Appendix 1 – Community-based ambulation training
The walking training in the first week was conducted on a 150-m route that comprised a hospital’s foyer, even ground near the hospital and low-rise stairs. To encourage subsequent adaptation for community ambulation training, the training in the early phase was initiated on a route that involved relatively simple environmental demands. The subjects were asked to walk through a crowd in one area; this is a task that has more attentional demands than treadmill walking.
The walking path for the training in the second week was 200-m long and included uneven ground outside the hospital and a pavement in a public place, which was used by many people. This training environment had more attentional demands than the first week’s training environment, and the subjects could not help walking on uneven outdoor surfaces.
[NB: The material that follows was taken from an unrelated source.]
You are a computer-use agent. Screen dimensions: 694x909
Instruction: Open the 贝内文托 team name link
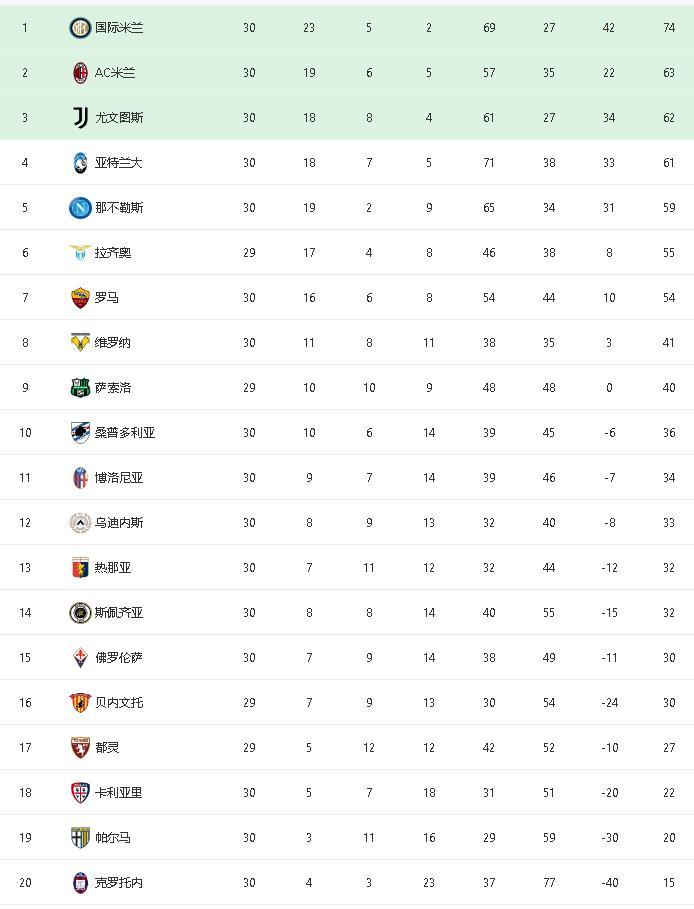[x=119, y=703]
For the third week, the subjects from the experimental group underwent walking training on a 300-m route, which is the minimum distance for successful community ambulation, in order to overcome some spatial and temporal barriers and promote confidence levels with regard to community ambulation. The route consisted of a low slope, a pedestrian crossing and a pavement, with some obstacles such as street trees and architectural barriers.
The walking training in the fourth week involved visiting a shopping centre near the hospital. To increase the difficulty level of the walking training, the 500-m walking route included a pavement, a pedestrian crossing and a car park in a shopping centre. In the shopping centre, the subjects were asked to ascend and descend stairs and to push a trolley. The final task involved the most complicated environmental changes, including changes in distance, temporal factors, physical load, terrain, attentional demands, postural transitions and traffic density.